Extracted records
──────
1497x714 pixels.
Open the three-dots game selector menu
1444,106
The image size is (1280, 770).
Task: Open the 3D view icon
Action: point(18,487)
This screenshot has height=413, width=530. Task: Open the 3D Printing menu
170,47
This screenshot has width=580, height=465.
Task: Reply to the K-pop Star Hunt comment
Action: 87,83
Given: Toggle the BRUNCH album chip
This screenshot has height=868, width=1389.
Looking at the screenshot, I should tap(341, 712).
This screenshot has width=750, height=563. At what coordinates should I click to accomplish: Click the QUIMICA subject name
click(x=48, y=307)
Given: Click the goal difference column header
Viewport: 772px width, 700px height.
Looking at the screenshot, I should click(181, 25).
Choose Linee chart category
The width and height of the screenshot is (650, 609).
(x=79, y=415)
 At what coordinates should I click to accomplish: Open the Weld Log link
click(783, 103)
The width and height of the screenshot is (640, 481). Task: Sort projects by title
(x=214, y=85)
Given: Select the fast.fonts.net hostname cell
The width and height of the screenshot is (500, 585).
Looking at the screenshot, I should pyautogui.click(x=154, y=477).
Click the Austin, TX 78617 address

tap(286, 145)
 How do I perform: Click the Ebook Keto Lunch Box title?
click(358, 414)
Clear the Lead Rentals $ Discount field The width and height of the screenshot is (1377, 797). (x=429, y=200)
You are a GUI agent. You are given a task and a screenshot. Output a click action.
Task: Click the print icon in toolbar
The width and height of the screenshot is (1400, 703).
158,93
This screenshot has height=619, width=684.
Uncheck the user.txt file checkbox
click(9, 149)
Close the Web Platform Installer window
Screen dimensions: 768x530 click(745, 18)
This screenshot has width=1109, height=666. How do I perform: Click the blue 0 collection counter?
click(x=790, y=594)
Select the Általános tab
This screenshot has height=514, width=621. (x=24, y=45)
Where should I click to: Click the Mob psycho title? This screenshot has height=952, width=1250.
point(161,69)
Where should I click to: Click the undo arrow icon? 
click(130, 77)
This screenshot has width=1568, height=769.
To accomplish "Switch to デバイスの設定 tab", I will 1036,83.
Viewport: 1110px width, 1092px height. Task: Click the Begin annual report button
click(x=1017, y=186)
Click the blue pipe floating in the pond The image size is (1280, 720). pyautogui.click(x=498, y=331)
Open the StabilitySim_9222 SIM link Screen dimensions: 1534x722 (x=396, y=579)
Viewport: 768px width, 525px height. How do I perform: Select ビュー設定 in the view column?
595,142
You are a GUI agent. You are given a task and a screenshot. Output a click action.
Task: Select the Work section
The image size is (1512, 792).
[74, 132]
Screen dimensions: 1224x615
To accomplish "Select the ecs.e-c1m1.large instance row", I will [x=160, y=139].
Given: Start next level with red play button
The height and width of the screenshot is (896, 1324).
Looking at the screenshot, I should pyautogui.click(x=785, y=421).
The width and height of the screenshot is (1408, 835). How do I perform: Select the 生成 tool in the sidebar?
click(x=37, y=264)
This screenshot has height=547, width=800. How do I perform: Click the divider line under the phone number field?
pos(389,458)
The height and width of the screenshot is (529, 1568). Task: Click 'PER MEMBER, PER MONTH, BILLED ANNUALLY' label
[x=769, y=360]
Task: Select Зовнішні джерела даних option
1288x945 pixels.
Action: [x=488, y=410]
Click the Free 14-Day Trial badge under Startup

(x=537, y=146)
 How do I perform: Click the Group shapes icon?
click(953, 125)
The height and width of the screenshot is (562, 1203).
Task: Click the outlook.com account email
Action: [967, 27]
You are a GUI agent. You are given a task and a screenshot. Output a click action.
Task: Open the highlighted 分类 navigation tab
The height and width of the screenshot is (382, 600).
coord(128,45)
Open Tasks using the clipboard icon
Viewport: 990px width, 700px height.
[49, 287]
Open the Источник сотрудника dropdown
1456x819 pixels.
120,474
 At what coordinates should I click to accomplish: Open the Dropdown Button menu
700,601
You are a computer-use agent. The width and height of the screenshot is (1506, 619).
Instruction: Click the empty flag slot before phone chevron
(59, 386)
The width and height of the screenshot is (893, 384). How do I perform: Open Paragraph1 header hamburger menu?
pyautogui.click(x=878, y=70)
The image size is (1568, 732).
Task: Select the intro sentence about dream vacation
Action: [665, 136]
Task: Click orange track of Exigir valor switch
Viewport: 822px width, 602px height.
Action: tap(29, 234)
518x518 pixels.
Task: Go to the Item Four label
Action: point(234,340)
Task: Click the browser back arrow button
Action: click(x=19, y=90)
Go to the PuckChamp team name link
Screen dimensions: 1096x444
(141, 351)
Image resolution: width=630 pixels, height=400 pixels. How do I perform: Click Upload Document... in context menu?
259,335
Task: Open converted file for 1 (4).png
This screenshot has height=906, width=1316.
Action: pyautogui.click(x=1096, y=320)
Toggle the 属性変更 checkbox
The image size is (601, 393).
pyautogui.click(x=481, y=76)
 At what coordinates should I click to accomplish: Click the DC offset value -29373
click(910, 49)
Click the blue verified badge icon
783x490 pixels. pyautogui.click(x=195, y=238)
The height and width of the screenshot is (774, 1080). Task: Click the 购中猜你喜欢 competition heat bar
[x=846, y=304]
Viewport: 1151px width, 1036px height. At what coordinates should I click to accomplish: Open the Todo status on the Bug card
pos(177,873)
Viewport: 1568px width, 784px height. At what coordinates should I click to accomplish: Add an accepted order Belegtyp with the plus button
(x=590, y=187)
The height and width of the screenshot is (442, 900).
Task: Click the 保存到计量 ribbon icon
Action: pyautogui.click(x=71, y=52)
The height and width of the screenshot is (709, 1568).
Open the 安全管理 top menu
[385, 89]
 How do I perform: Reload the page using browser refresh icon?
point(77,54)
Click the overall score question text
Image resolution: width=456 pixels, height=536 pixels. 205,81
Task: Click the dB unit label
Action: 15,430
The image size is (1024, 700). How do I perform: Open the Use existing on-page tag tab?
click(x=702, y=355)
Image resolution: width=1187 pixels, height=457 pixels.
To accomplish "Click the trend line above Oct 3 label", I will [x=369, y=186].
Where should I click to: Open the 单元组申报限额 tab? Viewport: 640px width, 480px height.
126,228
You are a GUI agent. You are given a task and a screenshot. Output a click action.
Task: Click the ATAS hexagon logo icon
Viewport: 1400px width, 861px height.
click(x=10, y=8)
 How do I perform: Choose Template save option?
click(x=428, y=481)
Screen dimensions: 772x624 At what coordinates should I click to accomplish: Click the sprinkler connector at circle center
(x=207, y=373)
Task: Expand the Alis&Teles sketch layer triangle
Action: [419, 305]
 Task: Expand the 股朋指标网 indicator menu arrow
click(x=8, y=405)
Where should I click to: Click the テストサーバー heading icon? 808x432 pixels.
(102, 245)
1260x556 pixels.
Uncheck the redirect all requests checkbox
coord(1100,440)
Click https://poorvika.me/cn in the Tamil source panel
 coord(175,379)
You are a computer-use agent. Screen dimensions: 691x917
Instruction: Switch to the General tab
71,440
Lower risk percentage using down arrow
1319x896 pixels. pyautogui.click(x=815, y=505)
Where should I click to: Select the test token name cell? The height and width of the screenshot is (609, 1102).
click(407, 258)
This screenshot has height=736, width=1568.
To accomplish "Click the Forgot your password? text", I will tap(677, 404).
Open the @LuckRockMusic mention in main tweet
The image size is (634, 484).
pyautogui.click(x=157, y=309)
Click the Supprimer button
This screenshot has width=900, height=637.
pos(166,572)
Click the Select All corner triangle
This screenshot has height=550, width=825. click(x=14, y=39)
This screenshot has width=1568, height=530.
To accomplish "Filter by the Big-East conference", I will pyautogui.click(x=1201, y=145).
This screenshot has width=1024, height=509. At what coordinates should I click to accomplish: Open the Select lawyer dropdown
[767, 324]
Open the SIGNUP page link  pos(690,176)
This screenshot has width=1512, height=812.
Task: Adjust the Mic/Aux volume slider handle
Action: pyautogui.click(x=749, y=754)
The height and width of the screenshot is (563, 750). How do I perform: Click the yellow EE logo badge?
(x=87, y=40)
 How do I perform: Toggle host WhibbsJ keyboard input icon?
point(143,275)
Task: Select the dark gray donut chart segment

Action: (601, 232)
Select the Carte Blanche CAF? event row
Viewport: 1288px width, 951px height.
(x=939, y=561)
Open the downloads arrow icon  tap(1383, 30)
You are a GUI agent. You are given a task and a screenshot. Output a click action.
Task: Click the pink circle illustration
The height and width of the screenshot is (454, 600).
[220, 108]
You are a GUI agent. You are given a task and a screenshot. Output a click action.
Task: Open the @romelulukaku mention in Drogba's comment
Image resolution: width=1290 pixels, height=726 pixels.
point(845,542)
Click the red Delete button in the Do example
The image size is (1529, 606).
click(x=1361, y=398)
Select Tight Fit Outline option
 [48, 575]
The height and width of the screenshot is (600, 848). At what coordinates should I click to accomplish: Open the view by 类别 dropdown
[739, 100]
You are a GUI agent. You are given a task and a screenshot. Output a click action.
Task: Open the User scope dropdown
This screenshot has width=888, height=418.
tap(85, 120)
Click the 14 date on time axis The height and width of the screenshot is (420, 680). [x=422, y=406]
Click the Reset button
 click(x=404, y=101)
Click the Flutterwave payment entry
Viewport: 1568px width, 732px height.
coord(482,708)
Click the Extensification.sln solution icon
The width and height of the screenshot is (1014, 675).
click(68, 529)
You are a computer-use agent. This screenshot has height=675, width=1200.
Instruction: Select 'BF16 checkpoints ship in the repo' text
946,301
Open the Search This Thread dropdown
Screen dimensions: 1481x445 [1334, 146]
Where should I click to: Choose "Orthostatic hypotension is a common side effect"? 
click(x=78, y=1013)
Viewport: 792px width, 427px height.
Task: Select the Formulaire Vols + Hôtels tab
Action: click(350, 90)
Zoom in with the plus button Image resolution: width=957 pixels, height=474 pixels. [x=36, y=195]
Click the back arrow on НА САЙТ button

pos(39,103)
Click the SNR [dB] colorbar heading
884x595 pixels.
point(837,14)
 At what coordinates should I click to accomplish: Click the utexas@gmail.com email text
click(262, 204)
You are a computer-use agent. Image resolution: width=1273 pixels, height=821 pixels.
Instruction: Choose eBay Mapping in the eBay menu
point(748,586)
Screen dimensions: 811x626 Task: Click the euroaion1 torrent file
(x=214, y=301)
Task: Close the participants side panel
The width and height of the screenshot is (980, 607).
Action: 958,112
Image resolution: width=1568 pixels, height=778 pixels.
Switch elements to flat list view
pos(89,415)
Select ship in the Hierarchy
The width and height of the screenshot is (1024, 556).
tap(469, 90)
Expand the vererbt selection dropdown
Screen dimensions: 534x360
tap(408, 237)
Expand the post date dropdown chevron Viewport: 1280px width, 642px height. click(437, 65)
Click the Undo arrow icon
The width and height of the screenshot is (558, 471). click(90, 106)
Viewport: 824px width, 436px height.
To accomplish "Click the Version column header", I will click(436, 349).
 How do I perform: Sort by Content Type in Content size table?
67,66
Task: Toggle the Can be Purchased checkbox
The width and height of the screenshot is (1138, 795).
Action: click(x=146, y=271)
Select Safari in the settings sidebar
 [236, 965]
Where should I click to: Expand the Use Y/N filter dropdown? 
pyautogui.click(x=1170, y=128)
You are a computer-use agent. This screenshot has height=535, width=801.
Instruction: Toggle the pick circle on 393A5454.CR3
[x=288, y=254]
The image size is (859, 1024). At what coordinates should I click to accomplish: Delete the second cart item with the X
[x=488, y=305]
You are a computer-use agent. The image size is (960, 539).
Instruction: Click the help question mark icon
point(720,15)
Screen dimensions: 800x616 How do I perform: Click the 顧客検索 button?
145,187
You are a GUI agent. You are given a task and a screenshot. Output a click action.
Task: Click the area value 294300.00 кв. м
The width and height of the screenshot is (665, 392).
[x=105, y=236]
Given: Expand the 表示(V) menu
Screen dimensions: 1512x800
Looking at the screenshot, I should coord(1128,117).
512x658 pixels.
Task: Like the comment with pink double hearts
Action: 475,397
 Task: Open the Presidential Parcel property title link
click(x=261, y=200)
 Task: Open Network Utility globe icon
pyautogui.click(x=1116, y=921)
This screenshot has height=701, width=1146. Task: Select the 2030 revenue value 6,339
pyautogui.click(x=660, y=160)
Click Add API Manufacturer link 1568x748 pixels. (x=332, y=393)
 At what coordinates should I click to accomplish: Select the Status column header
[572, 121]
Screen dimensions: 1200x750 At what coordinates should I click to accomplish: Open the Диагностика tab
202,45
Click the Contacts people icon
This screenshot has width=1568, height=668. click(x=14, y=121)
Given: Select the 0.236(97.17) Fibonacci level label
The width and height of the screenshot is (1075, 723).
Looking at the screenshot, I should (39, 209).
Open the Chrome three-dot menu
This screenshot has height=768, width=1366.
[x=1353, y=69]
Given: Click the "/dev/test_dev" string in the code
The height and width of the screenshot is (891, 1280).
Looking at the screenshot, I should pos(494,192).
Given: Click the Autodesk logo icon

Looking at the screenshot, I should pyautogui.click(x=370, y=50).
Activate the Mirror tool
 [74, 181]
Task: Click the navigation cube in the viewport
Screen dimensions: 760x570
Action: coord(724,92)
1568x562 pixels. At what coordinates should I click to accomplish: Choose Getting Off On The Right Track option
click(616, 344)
──────
**What needs to be done**:
Only the number of lines above that contain "computer" should be given as the answer.

**Task result**:
6